## Data for this exercise
BEGIN
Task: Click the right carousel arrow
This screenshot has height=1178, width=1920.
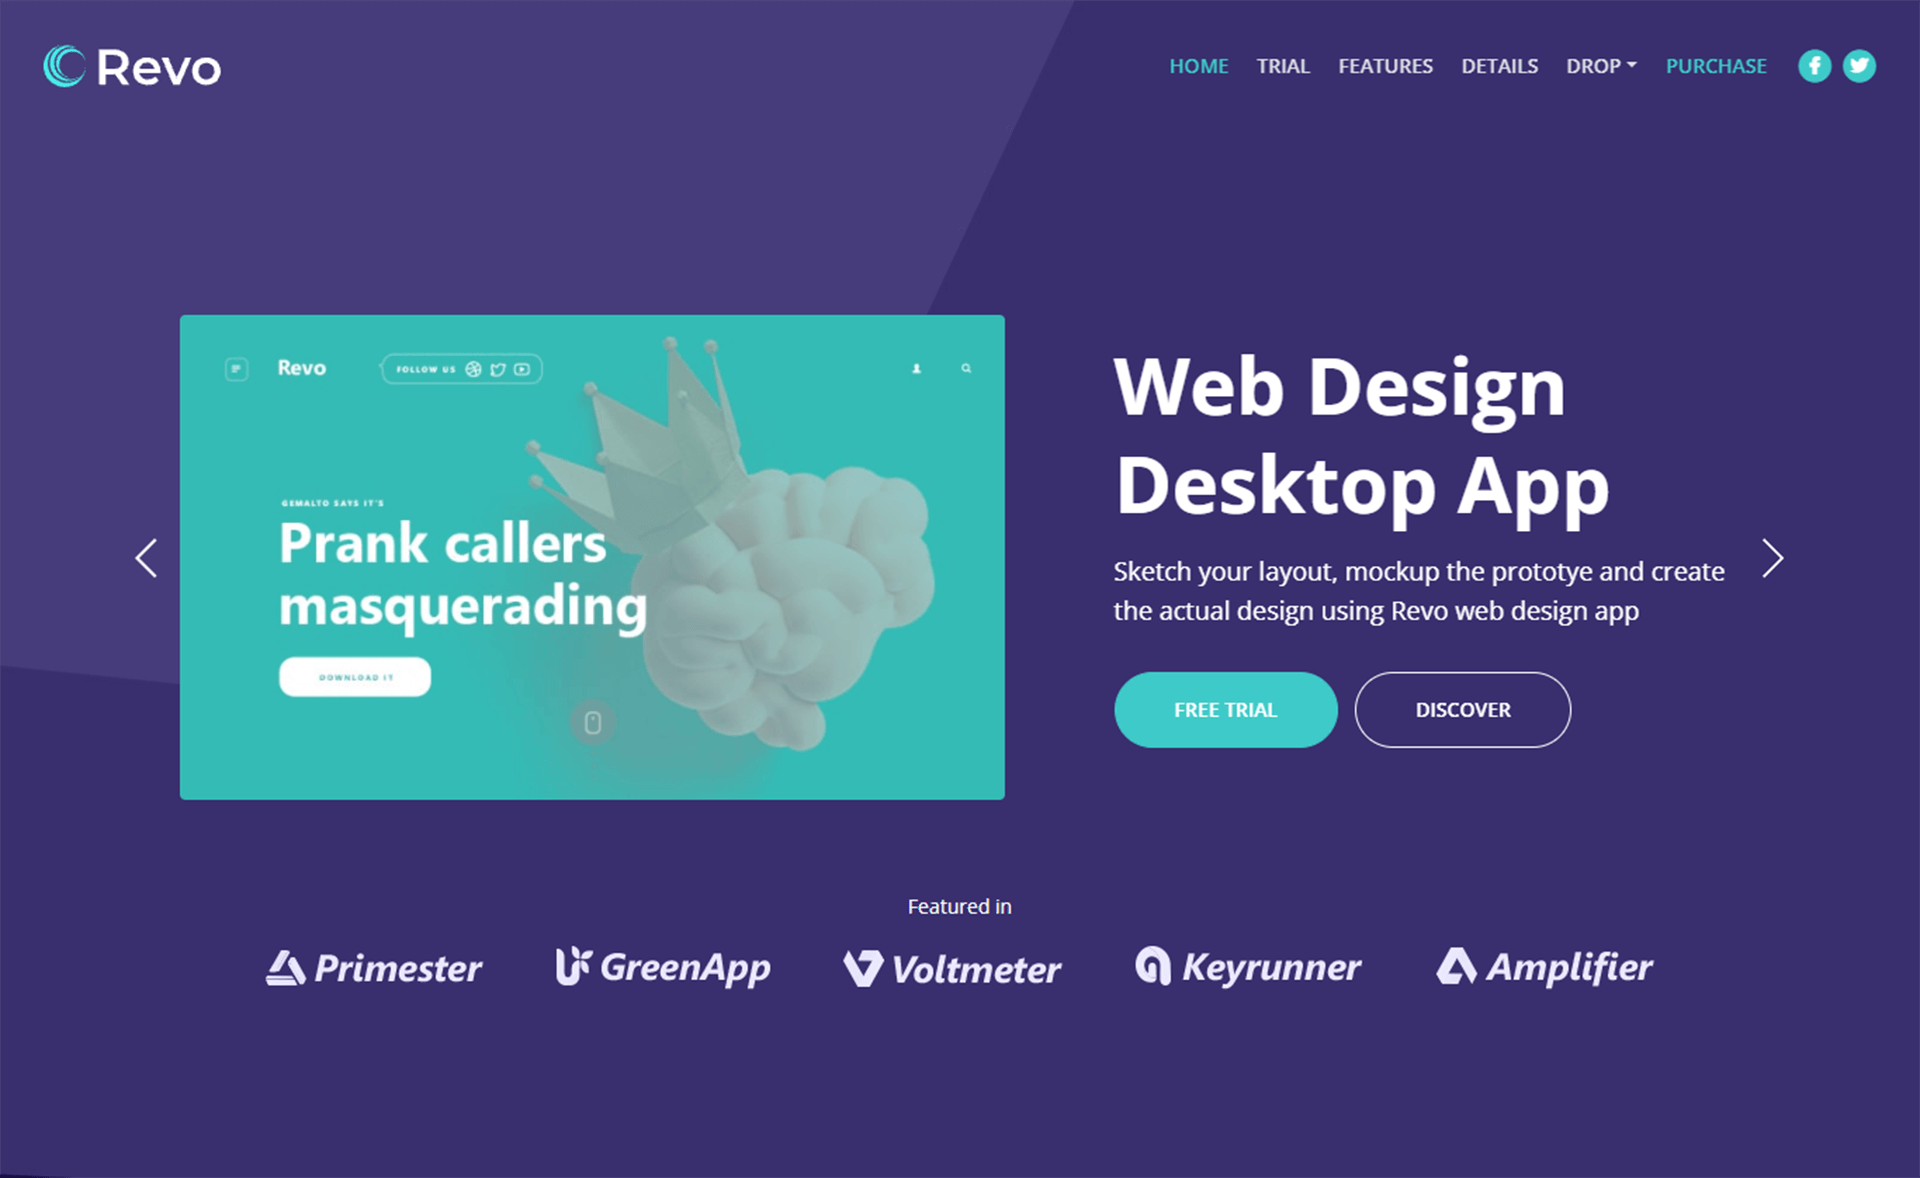Action: 1775,557
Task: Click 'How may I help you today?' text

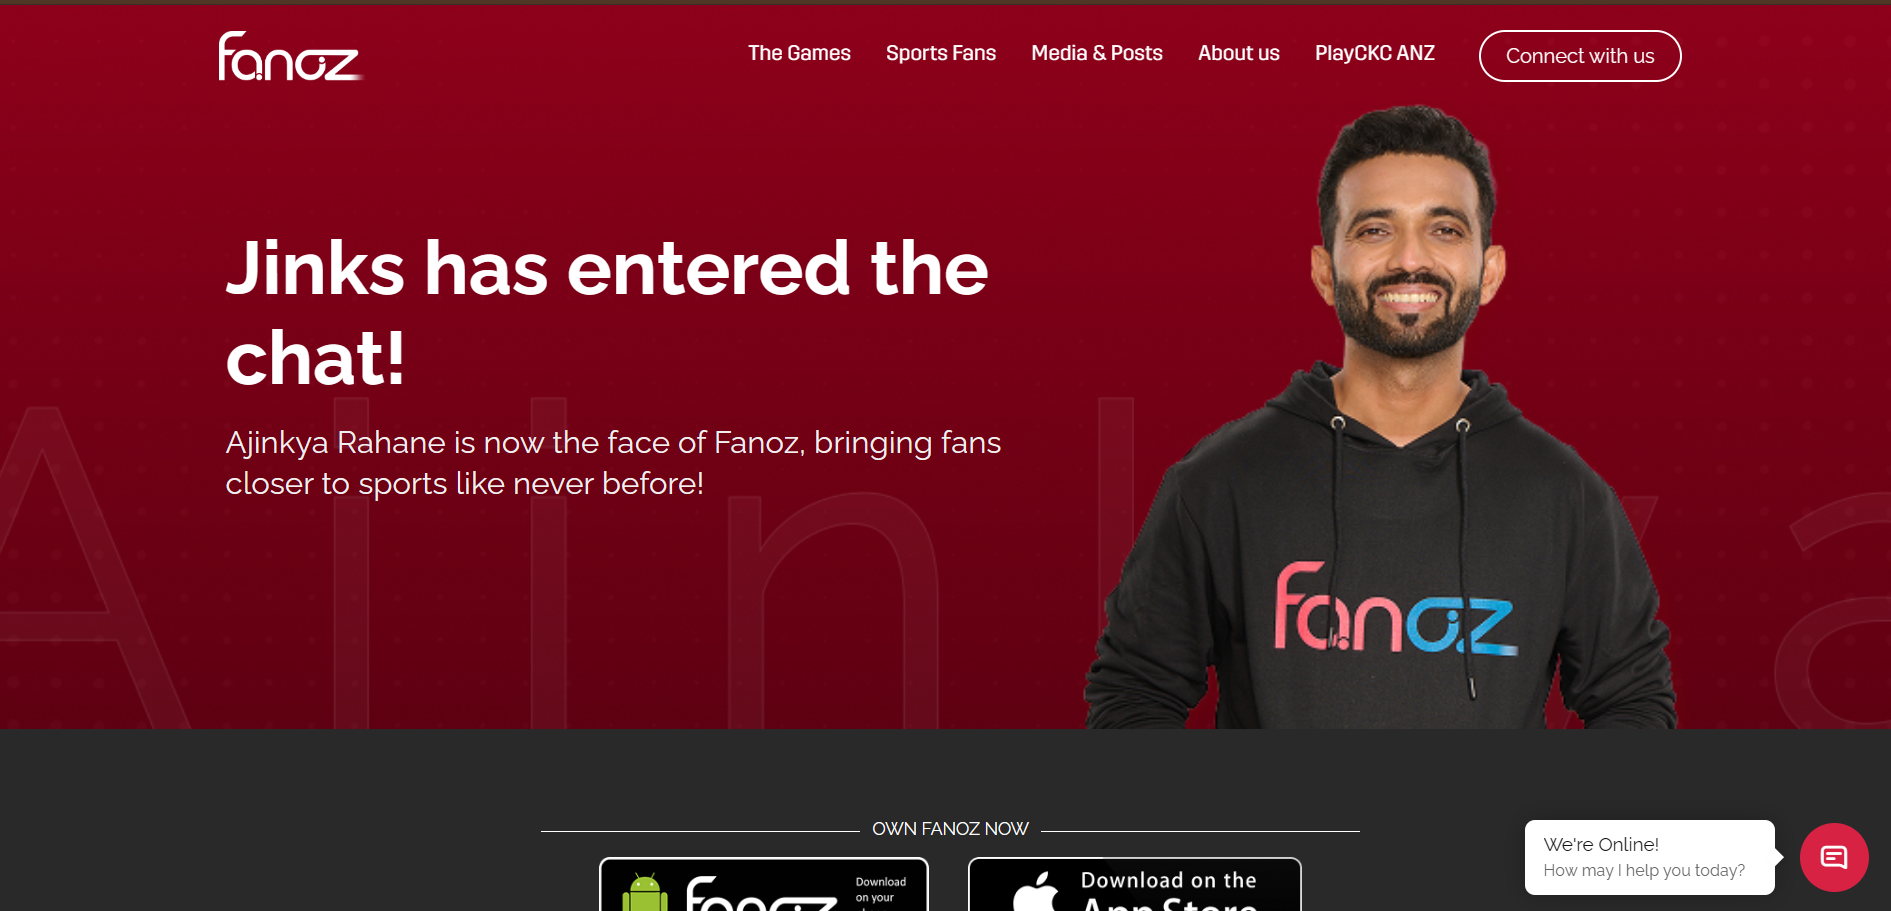Action: pos(1644,870)
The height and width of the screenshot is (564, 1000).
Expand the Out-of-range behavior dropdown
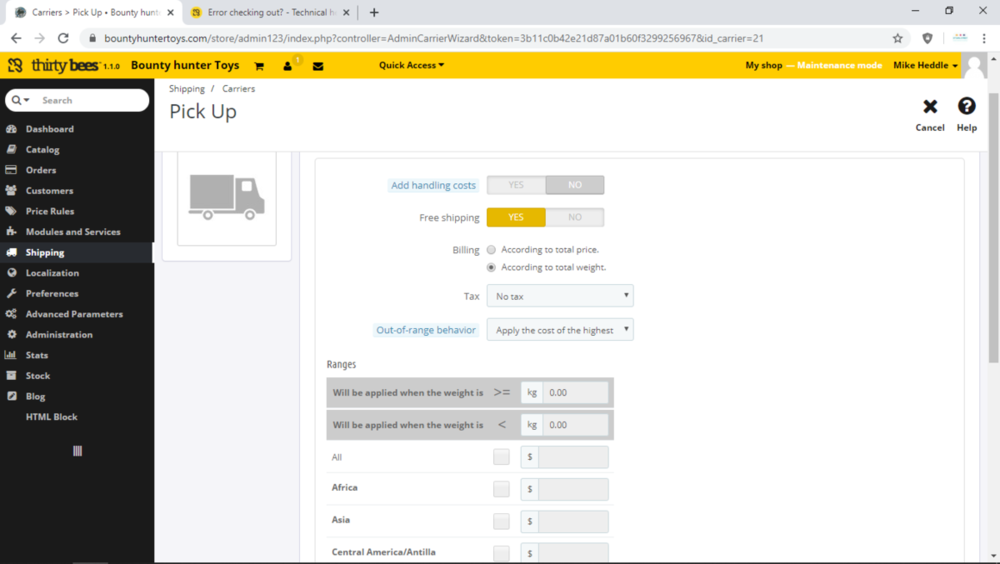click(x=559, y=330)
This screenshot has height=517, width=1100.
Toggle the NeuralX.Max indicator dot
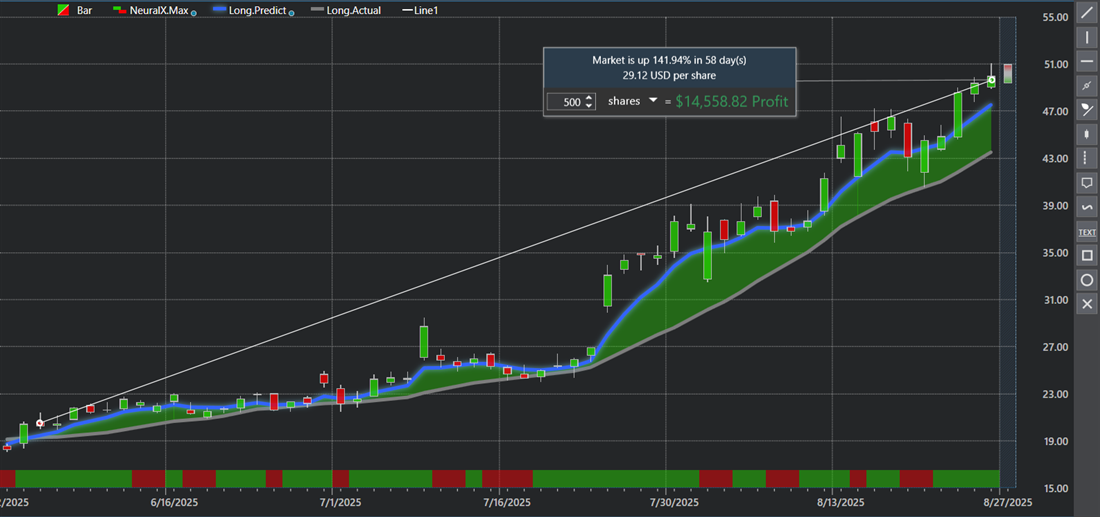[x=193, y=12]
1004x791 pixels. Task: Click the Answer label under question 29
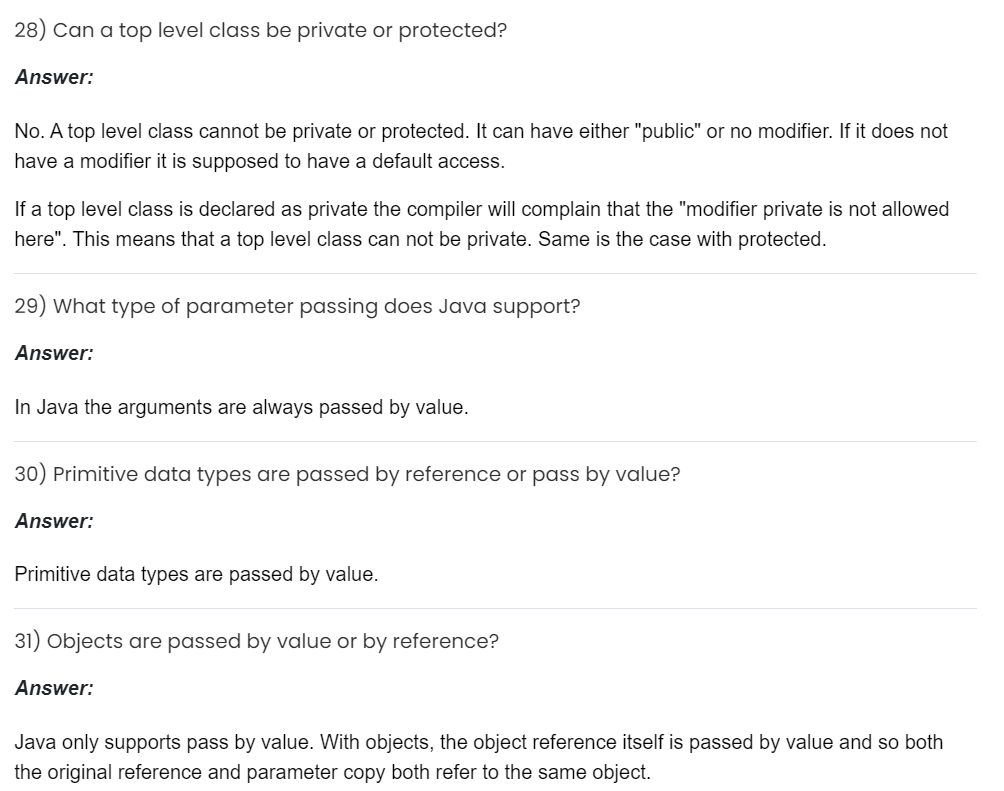(x=54, y=353)
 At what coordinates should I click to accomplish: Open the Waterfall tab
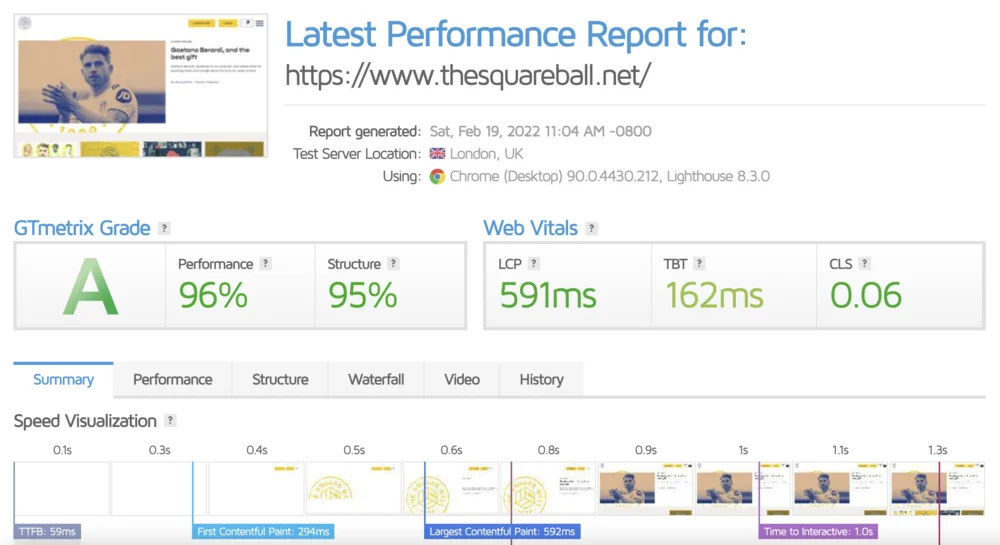(x=376, y=380)
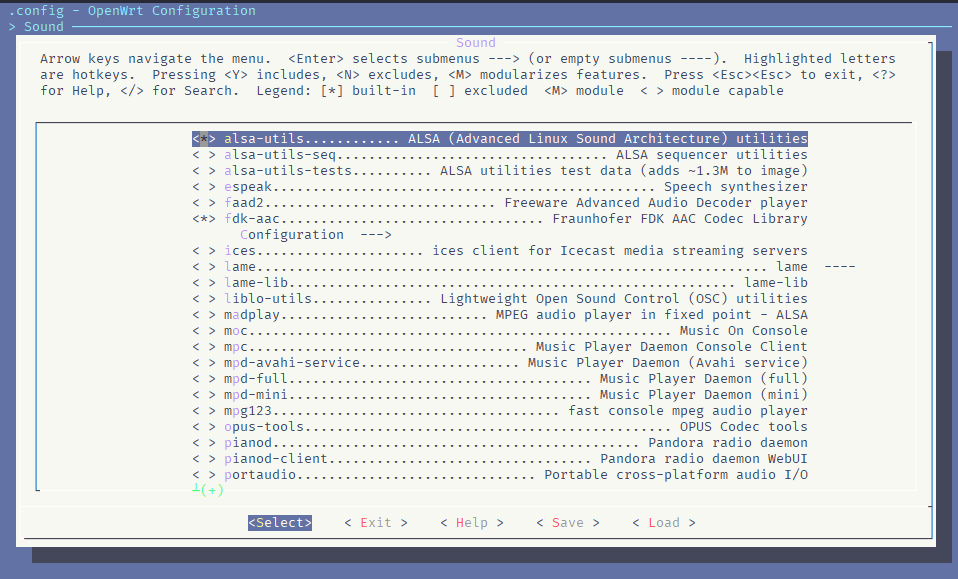Toggle the alsa-utils selection marker
The height and width of the screenshot is (579, 958).
point(204,139)
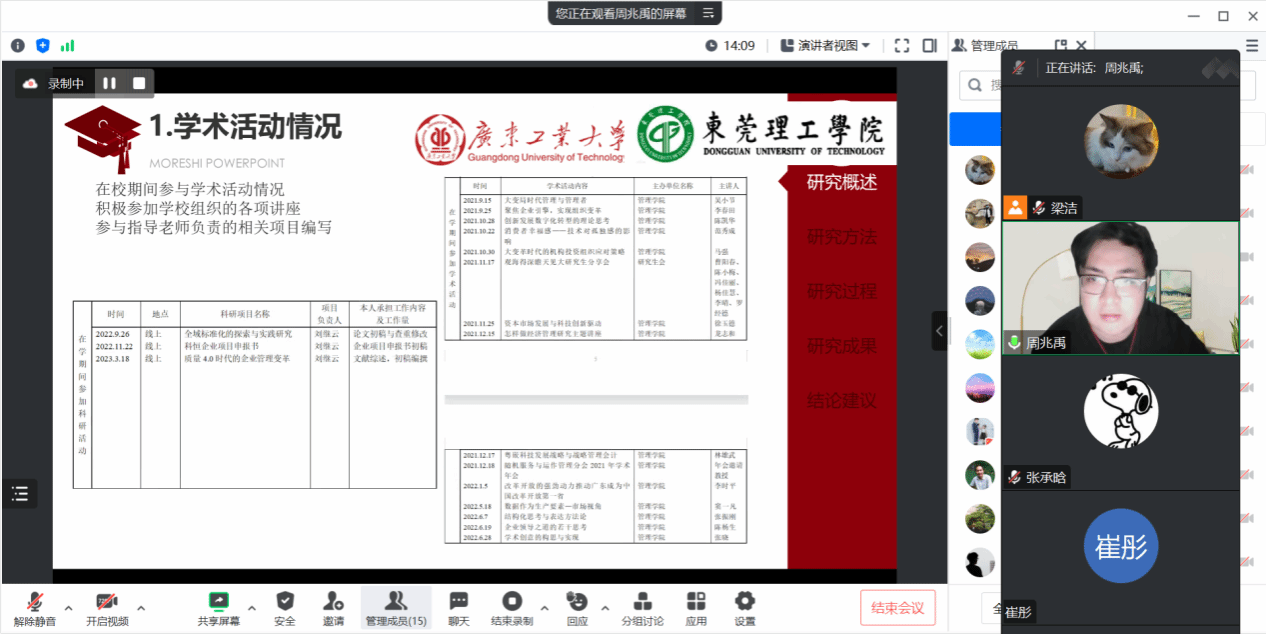Open the 安全 security options
Image resolution: width=1266 pixels, height=634 pixels.
(285, 607)
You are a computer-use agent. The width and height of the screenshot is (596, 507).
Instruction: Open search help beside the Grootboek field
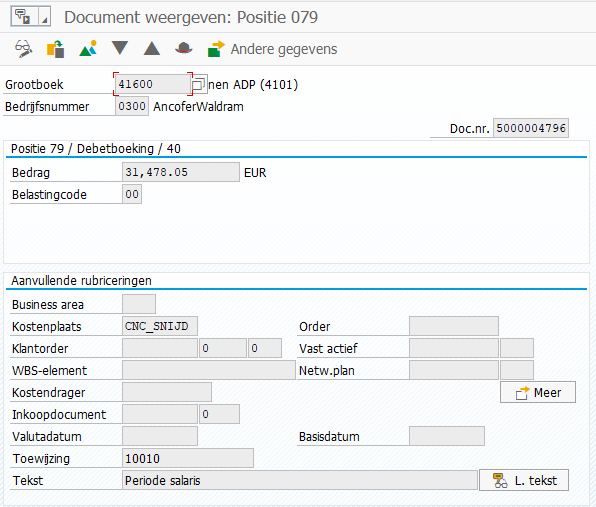click(x=199, y=84)
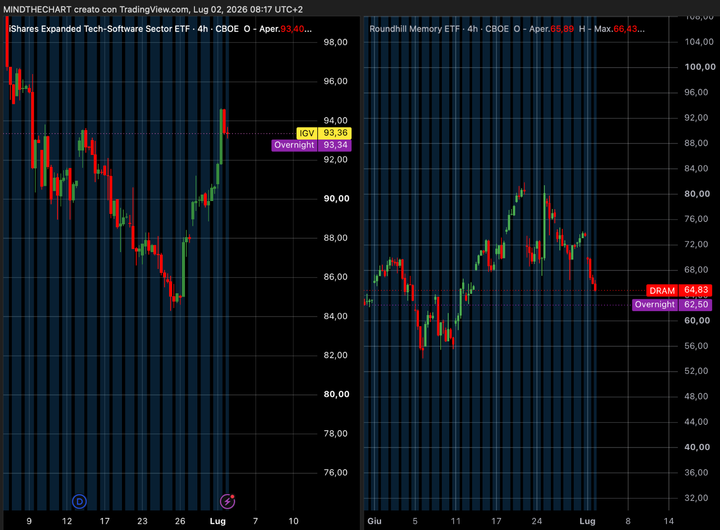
END
Apart from the pictures, every line of the material above is to be returned word for word.

Task: Click the right carousel arrow
This screenshot has height=1178, width=1920.
Action: 1775,557
Task: Click 'How may I help you today?' text

Action: pos(1644,870)
The height and width of the screenshot is (564, 1000).
Expand the Out-of-range behavior dropdown
click(x=559, y=330)
This screenshot has height=517, width=1100.
Toggle the NeuralX.Max indicator dot
[x=193, y=12]
1004x791 pixels. Task: Click the Answer label under question 29
(x=54, y=353)
 At what coordinates should I click to accomplish: Open the Waterfall tab
(x=376, y=380)
Toggle the alsa-utils selection marker
The height and width of the screenshot is (579, 958).
point(204,139)
Open the 安全 security options
Image resolution: width=1266 pixels, height=634 pixels.
(285, 607)
You are a computer-use agent. The width and height of the screenshot is (596, 507).
Instruction: Open search help beside the Grootboek field
click(x=199, y=84)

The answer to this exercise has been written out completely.